> ZU LÖSENDE AUFGABE
Gib aus dem folgenden Material jede Zeile zurück, in der das Wort „agent“ vorkommt. Achte dabei auf Groß- und Kleinschreibung.

> ÜBUNGSMATERIAL
-=-=-

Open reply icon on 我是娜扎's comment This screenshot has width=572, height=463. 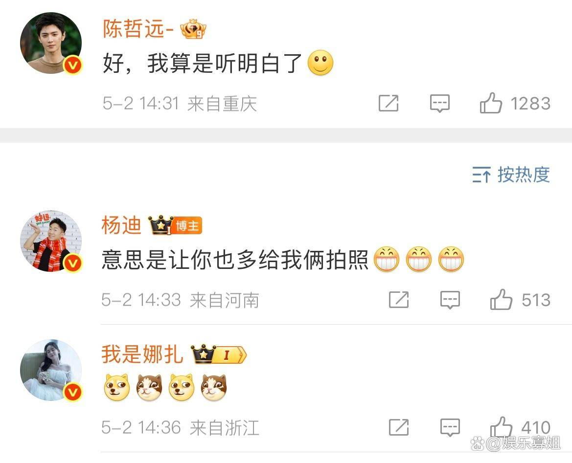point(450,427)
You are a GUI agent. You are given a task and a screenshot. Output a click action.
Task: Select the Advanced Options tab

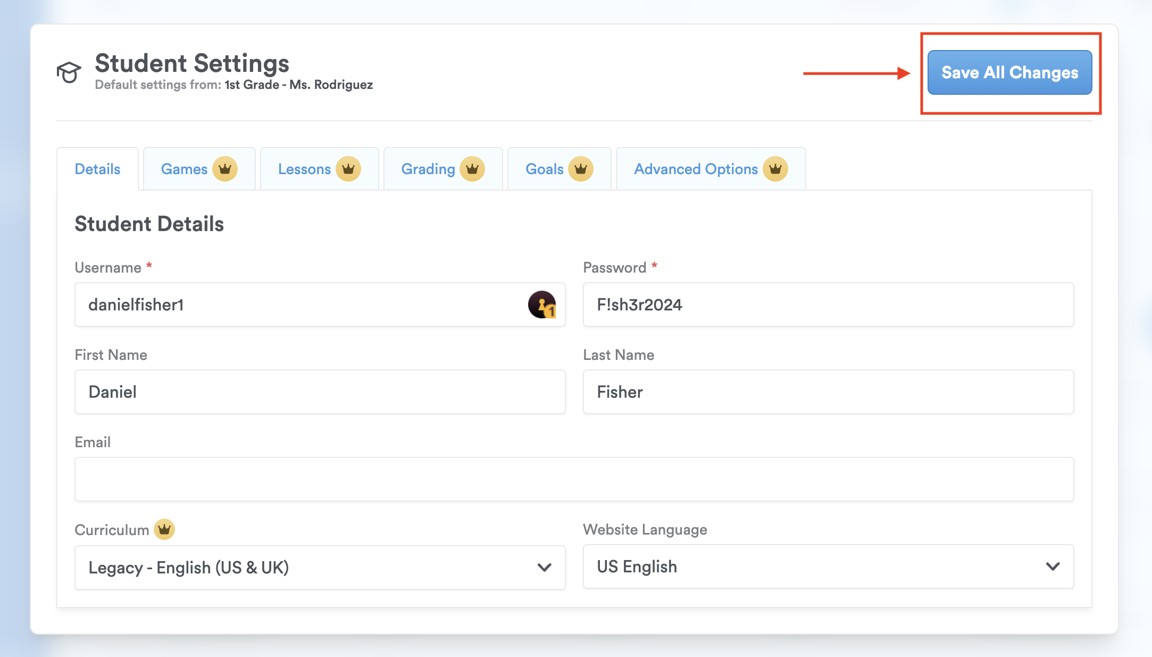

-=-=-

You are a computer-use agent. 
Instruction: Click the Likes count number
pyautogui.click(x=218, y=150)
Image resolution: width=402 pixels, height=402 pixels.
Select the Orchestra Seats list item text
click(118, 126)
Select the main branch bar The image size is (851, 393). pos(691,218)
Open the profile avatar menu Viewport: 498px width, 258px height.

-=-=-

> LÖSUNG DER AUFGABE
You are a GUI agent. You are given a task and a screenshot. Output a click action.
You are a computer-use agent. 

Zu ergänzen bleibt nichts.